2016 Android smartphone

The Samsung Galaxy A8 (2016) (stylized as SAMSUNG Galaxy A8_{6}) is an Android phablet produced by Samsung Electronics. It was introduced on September 30, 2016 by South Korean telecom provider SK Telecom. Unlike most Galaxy A series smartphones, the Galaxy A8 (2016) has a better processor similar to Samsung's 2015 flagships, the Samsung Galaxy S6, Samsung Galaxy S6 Edge and Samsung Galaxy Note 5.
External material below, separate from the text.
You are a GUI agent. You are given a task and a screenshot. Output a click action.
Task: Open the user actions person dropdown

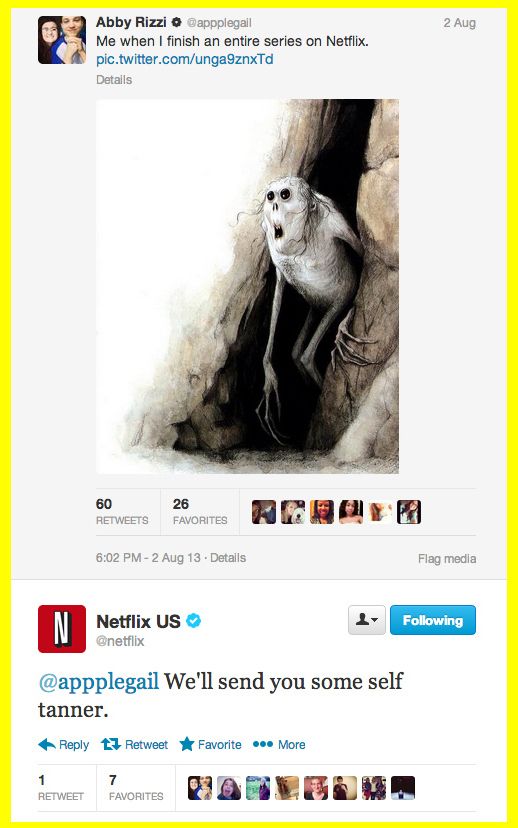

Following its release, the Galaxy A8 (2016) is only available in the South Korean market for 649,000 South Korean won (about 580 USD), as of October 1, 2016. Other countries are expected to release the device soon.

==Hardware==
The smartphone features an Exynos 7420 SoC consisting of 4 ARM Cortex-A57 and 4 Cortex-A53 backed by the Mali-T760MP8 GPU and sports 3 GB of RAM and 32 GB internal storage, expandable to 256 GB via a MicroSD slot which can also be used for a second Nano-SIM (in international versions). The device retains a non-removable battery like its predecessor, rated at 3500 mAh with Adaptive Fast Charging technology. The Galaxy A8 (2016) also has a fingerprint scanner and support for Samsung Pay with NFC and MST communication technologies.

==Design==
The Samsung Galaxy A8 (2016) has a full metal body, similar to the previous Samsung Galaxy A8. The Galaxy A8 (2016) has a larger 5.7-inch display compared to the Samsung Galaxy Note 7, but it uses a Full HD Super AMOLED. The Galaxy A8 (2016)’s front display is protected by Corning Gorilla Glass 4.

==Software==
The Samsung Galaxy A8 (2016) runs Android 6.0.1 Marshmallow with Grace UX interface introduced in the Galaxy Note 7. A new "Always On display" functionality displays a clock, calendar, and notifications on-screen when the device is in standby, similar to Samsung Galaxy S7, S7 Edge.